The hotel is expected to remain locally owned and operated, which the developers say will help provide jobs to people in the community and help to boom business for the local economy.

Developers plan to start building in late October or early November if city leaders approve the resolution currently being drafted. Officials plan to discuss and vote on the issue at the next city council meeting. The public is invited to speak on the subject.
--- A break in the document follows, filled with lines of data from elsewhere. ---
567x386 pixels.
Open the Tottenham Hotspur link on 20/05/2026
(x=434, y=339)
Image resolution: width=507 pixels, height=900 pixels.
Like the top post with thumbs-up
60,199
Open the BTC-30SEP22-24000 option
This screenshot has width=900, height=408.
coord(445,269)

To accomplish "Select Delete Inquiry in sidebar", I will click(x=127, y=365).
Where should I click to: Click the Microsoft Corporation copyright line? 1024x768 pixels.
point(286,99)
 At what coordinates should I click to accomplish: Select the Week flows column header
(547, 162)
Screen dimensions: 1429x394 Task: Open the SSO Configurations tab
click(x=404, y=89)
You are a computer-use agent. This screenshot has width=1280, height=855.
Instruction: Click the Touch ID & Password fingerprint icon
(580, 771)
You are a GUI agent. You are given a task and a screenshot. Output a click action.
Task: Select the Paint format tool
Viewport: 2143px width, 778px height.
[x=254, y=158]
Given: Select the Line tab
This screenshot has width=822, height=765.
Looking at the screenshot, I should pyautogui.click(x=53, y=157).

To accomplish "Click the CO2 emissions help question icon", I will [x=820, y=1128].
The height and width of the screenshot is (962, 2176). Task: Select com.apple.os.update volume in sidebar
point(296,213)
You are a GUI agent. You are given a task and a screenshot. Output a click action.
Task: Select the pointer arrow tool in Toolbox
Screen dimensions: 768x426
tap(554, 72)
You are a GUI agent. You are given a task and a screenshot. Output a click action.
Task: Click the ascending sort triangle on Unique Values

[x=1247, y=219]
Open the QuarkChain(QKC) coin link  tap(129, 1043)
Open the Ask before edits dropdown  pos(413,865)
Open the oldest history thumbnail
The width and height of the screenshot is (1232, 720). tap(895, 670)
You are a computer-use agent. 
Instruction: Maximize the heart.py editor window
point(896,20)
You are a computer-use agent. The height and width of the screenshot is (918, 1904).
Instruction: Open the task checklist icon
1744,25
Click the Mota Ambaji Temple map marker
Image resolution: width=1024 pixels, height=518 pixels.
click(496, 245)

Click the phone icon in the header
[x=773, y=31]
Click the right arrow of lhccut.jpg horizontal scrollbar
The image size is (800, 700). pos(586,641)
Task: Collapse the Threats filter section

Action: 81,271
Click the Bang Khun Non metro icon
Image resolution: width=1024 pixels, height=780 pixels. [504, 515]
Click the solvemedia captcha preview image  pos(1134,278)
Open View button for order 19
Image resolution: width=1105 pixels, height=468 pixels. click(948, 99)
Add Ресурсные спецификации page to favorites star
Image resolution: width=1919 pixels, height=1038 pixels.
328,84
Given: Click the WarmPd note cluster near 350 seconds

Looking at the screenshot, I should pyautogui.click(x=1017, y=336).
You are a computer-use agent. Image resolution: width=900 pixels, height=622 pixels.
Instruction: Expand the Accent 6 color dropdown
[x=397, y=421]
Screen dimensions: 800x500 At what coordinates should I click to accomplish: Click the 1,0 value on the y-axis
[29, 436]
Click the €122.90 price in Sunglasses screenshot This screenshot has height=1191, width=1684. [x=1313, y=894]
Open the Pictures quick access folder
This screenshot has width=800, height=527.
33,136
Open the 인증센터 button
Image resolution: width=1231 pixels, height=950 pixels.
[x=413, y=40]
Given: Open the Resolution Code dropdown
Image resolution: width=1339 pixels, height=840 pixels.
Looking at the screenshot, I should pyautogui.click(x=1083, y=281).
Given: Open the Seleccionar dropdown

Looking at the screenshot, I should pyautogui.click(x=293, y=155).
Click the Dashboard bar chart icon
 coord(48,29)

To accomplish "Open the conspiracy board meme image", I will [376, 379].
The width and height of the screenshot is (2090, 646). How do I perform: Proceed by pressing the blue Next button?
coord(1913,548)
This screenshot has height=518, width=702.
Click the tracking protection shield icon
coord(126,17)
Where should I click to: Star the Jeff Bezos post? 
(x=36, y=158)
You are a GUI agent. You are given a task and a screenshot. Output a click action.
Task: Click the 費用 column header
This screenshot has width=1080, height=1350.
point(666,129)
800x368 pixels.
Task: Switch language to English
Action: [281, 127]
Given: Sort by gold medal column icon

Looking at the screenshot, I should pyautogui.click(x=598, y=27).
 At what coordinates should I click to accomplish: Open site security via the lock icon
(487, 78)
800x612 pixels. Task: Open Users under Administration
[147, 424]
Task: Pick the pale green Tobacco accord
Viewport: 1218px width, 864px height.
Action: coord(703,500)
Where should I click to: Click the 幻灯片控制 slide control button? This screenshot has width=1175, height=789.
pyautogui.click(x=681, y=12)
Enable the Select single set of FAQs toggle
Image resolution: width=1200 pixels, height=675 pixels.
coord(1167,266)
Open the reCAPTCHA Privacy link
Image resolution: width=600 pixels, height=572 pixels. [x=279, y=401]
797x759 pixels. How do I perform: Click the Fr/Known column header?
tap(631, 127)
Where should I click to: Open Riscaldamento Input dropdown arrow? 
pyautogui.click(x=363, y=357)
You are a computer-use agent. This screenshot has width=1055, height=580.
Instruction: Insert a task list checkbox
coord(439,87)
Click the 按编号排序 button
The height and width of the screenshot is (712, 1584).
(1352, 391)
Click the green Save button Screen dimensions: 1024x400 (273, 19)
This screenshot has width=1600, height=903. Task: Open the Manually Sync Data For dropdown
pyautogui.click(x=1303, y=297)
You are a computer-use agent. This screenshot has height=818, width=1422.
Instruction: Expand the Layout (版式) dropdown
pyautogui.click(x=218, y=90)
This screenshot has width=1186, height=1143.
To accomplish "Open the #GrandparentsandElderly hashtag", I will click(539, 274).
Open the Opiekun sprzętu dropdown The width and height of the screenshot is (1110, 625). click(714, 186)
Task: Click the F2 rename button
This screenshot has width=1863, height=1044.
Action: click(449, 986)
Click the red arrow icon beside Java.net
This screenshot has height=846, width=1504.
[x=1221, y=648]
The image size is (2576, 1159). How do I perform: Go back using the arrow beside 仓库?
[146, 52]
Ward 4 Councilman Larry Smith said,“I see this as a tremendous economic engine in the downtown area, with a plethora of jobs and tax benefits coming to the city because of this. All of those people are gonna wanna eat and shop, so we are really excited about this program."

In other action:

• City attorney Heather Smith informed the council of pending litigation matters that needed to be resolved immediately. Smith gave each council member an information package which included details of a lawsuit where suspected drug money had been seized from an individual during an arrest, but a judge had ordered it must be paid back.

“Is this part of the FBI (police) investigation fund?” Mayor Mike Favre asked Smith.

“It is, which is why I don't want to go into details on this now,” Smith said. “We can go into an executive session if you need a few to discuss the backstory.”

“Even though this is still under investigation, do you think she (the judge) would order this payment back?” Favre asked.

“Yes. … Do y'all want to go into executive session,” Smith asked.

Smith noted that just because the case was a part of an ongoing investigation does not mean that the city can't pay back the money.

Councilman Jeffrey Reed said to Smith,”If we seized the funds, then the funds must be somewhere.”

Officials then went behind closed doors, where, apparently, more details were discussed.

After returning from the executive session, the council voted to return the money, based on a circuit court ruling by Judge Lisa Dodson. Dodson ruled on March 12 that the city must return $2,820 to Elijah White, III.

The money will be repaid from the city's reserve fund. The council directed Smith to pursue a bond from a former police officer -- who was not named in the meeting due to the ongoing investigation -- in order to recoup the money.

The meeting was recessed until Tuesday at 5:30 p.m. at city hall.